(EXTRACTED ENTRIES begins)

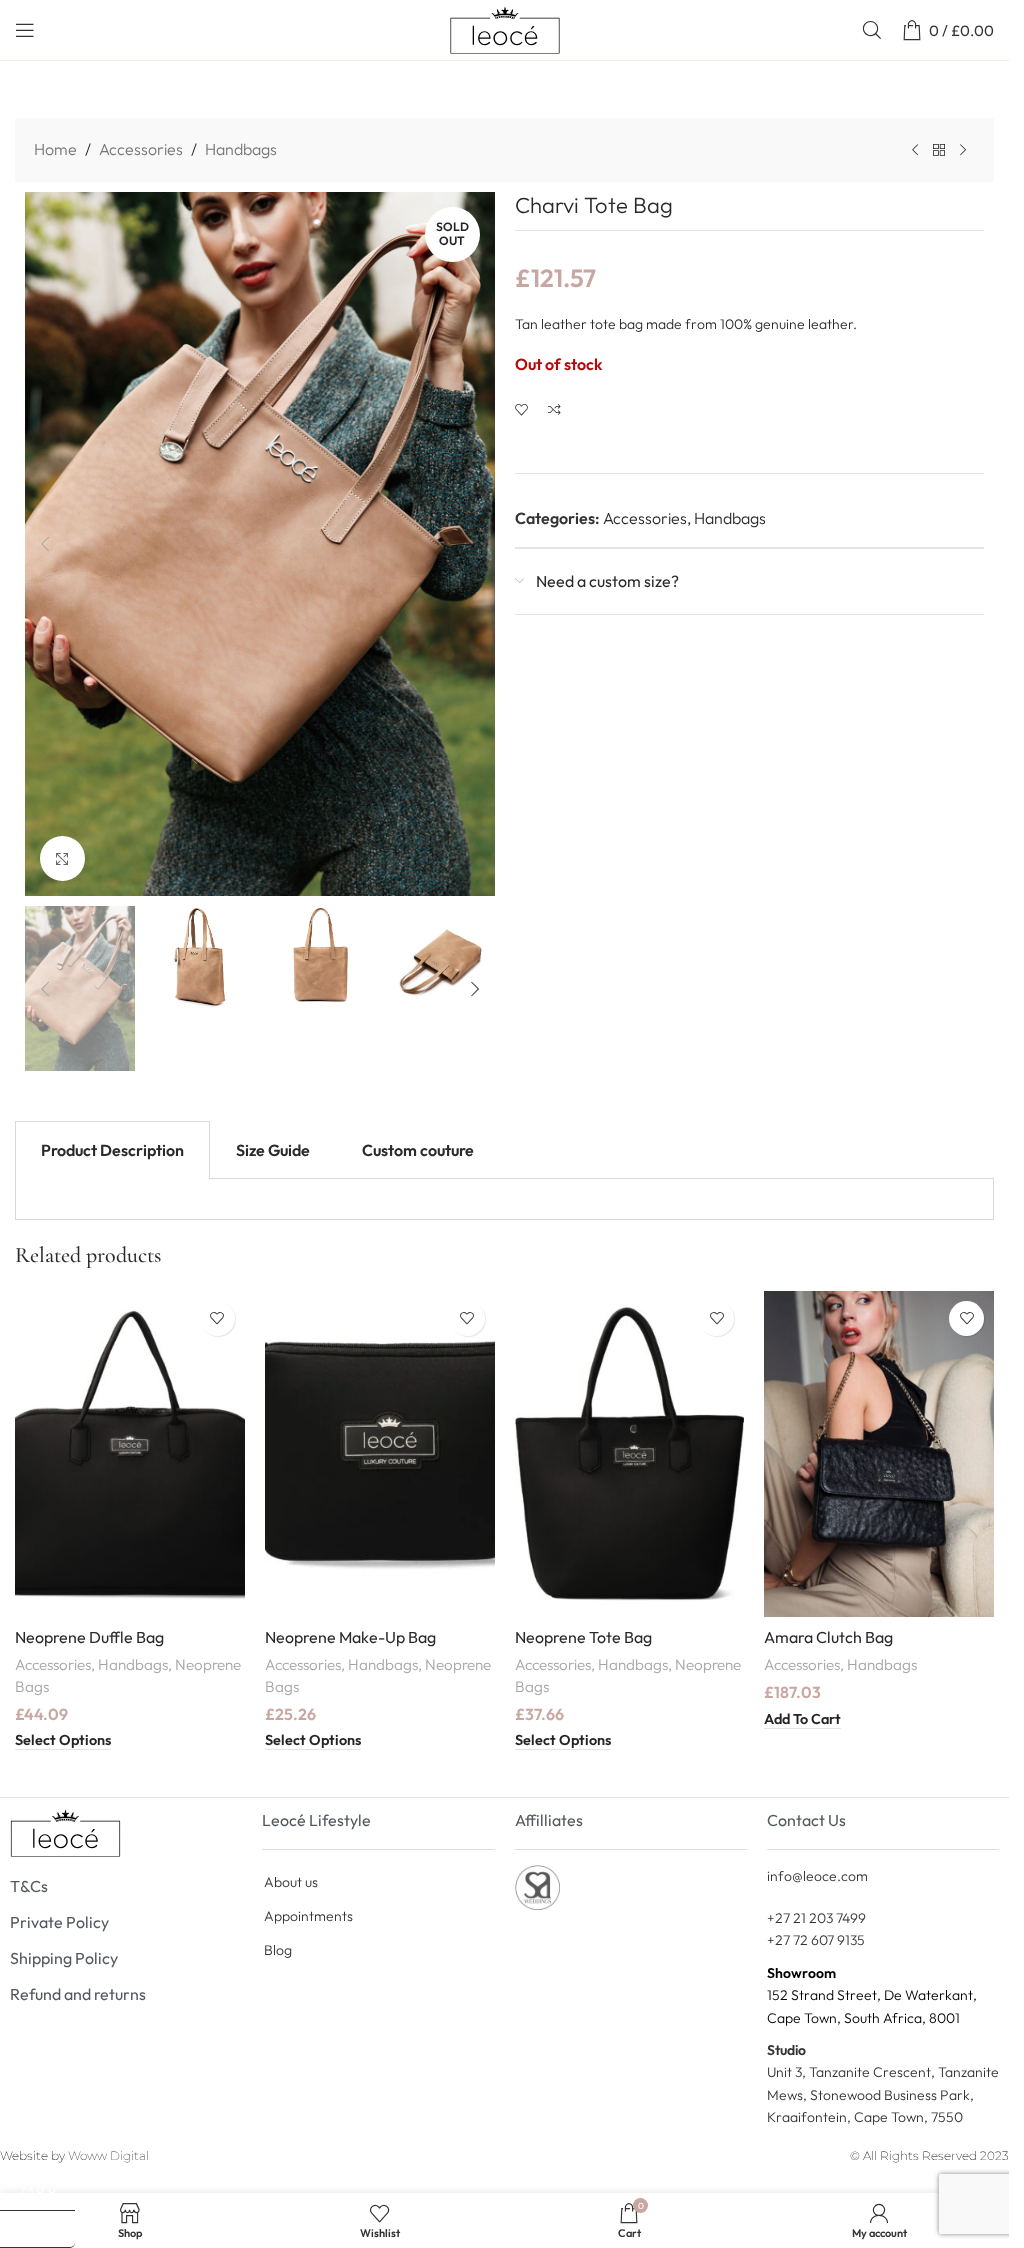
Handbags (241, 149)
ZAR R (46, 2191)
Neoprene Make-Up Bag (350, 1637)
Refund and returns (78, 1994)
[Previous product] (915, 151)
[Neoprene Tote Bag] (630, 1454)
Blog (278, 1950)
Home (55, 149)
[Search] (872, 30)
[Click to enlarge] (62, 858)
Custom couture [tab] (418, 1150)
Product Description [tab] (112, 1150)
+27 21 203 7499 (816, 1918)
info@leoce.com (817, 1876)
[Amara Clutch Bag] (879, 1454)
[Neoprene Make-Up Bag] (380, 1454)
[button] (45, 544)
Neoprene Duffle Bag (89, 1637)
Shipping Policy (64, 1958)
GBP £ (46, 2228)
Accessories (141, 149)
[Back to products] (939, 151)
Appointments (308, 1916)
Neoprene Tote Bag (583, 1637)
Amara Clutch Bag (828, 1637)
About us (291, 1882)
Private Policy (59, 1922)
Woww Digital (108, 2155)
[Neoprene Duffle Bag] (130, 1454)
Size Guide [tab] (273, 1150)
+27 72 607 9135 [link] (816, 1940)
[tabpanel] (504, 1199)
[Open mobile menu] (25, 30)
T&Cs (29, 1886)
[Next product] (963, 151)
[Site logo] (505, 28)
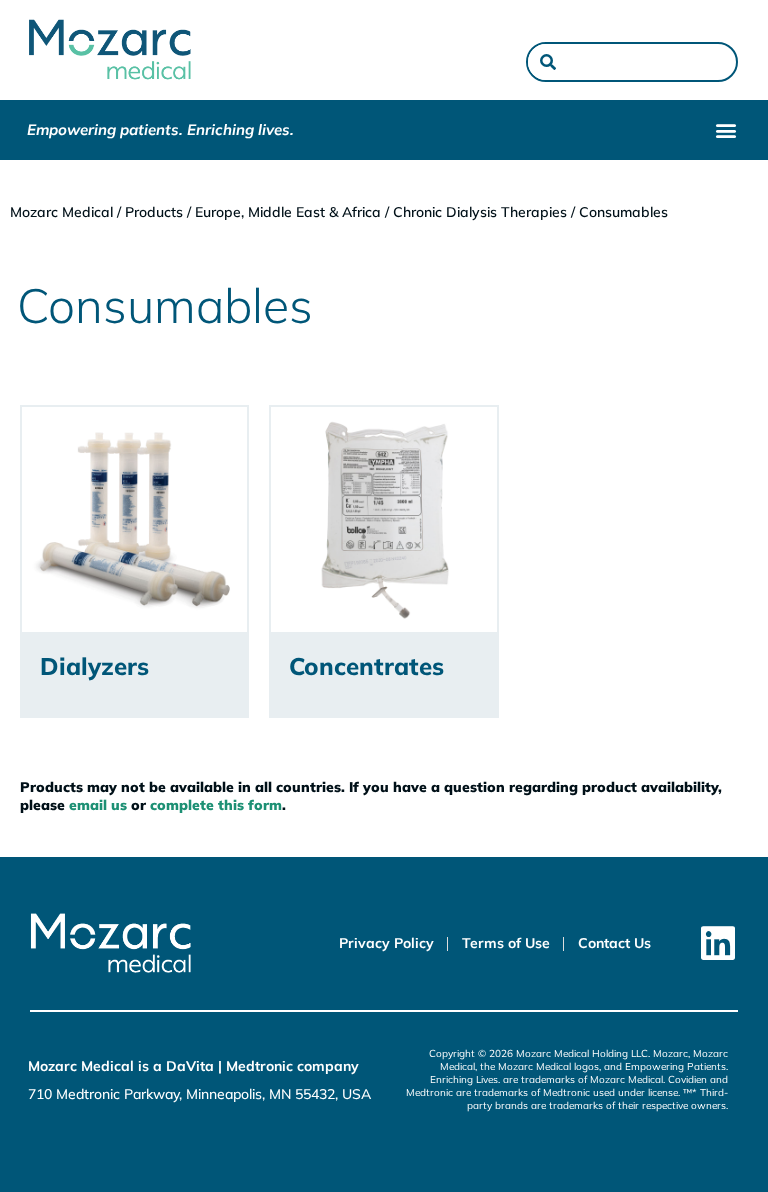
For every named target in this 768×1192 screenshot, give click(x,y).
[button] (725, 130)
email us (98, 805)
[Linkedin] (718, 943)
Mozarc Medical (61, 212)
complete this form (216, 805)
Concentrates (366, 666)
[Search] (548, 62)
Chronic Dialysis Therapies (480, 212)
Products (154, 212)
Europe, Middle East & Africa (288, 212)
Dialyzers (94, 666)
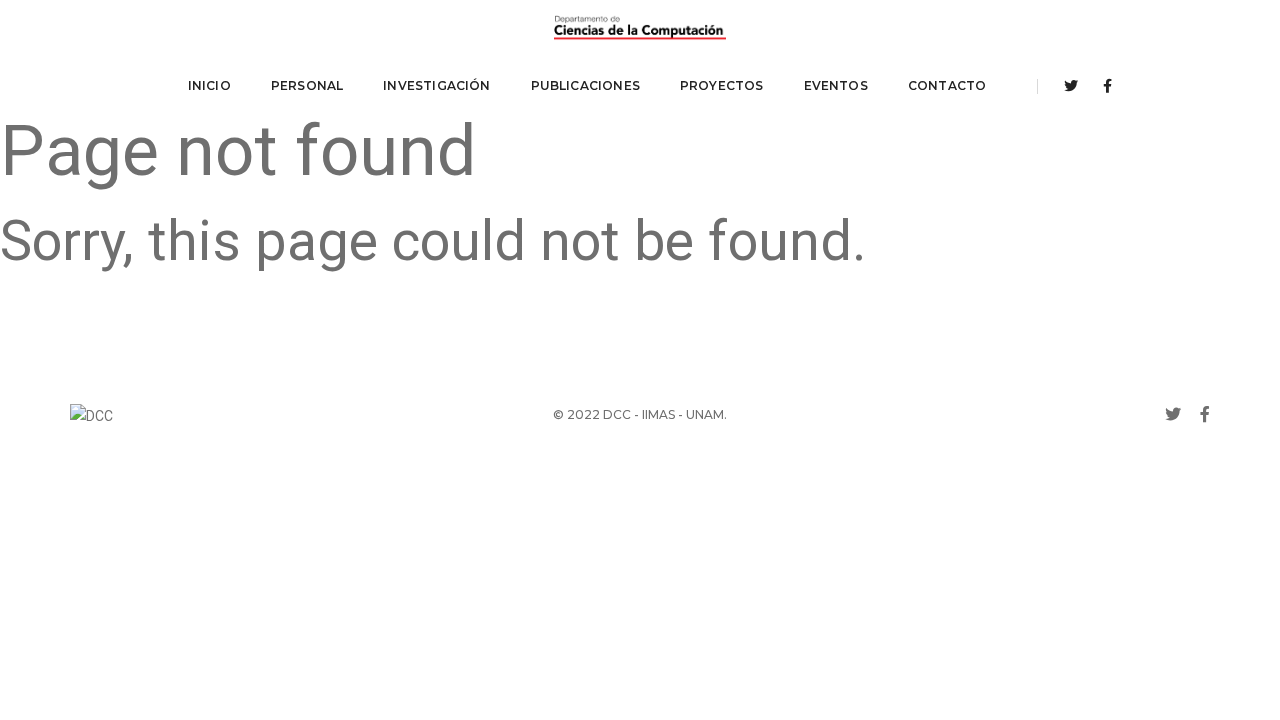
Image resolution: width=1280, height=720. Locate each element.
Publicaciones (585, 85)
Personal (307, 85)
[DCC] (640, 28)
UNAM (705, 414)
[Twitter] (1071, 86)
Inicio (209, 85)
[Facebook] (1102, 86)
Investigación (436, 85)
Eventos (836, 85)
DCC (617, 414)
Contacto (947, 85)
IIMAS (658, 414)
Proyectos (722, 85)
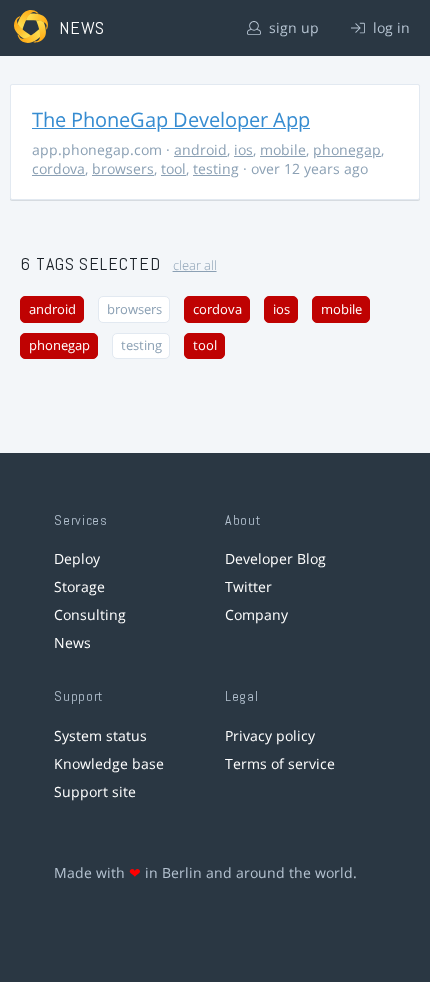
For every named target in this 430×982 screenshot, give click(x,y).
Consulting (90, 614)
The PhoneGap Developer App (171, 119)
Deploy (77, 558)
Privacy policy (270, 735)
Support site (95, 791)
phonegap (347, 149)
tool (173, 168)
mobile (283, 149)
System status (100, 735)
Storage (79, 586)
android (200, 149)
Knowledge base (109, 763)
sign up (292, 27)
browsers (123, 168)
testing (216, 168)
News (72, 642)
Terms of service (280, 763)
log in (389, 27)
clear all (195, 265)
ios (243, 149)
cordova (58, 168)
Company (256, 614)
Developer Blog (275, 558)
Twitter (248, 586)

(EXTRACTED ENTRIES ends)

■ **TASK GOAL**:
Check each line of the entries above for the string "Neoprene", and return those that contain it.

■ **WRITTEN ANSWER**:
Neoprene Make-Up Bag (350, 1637)
[Neoprene Tote Bag] (630, 1454)
[Neoprene Make-Up Bag] (380, 1454)
Neoprene Duffle Bag (89, 1637)
Neoprene Tote Bag (583, 1637)
[Neoprene Duffle Bag] (130, 1454)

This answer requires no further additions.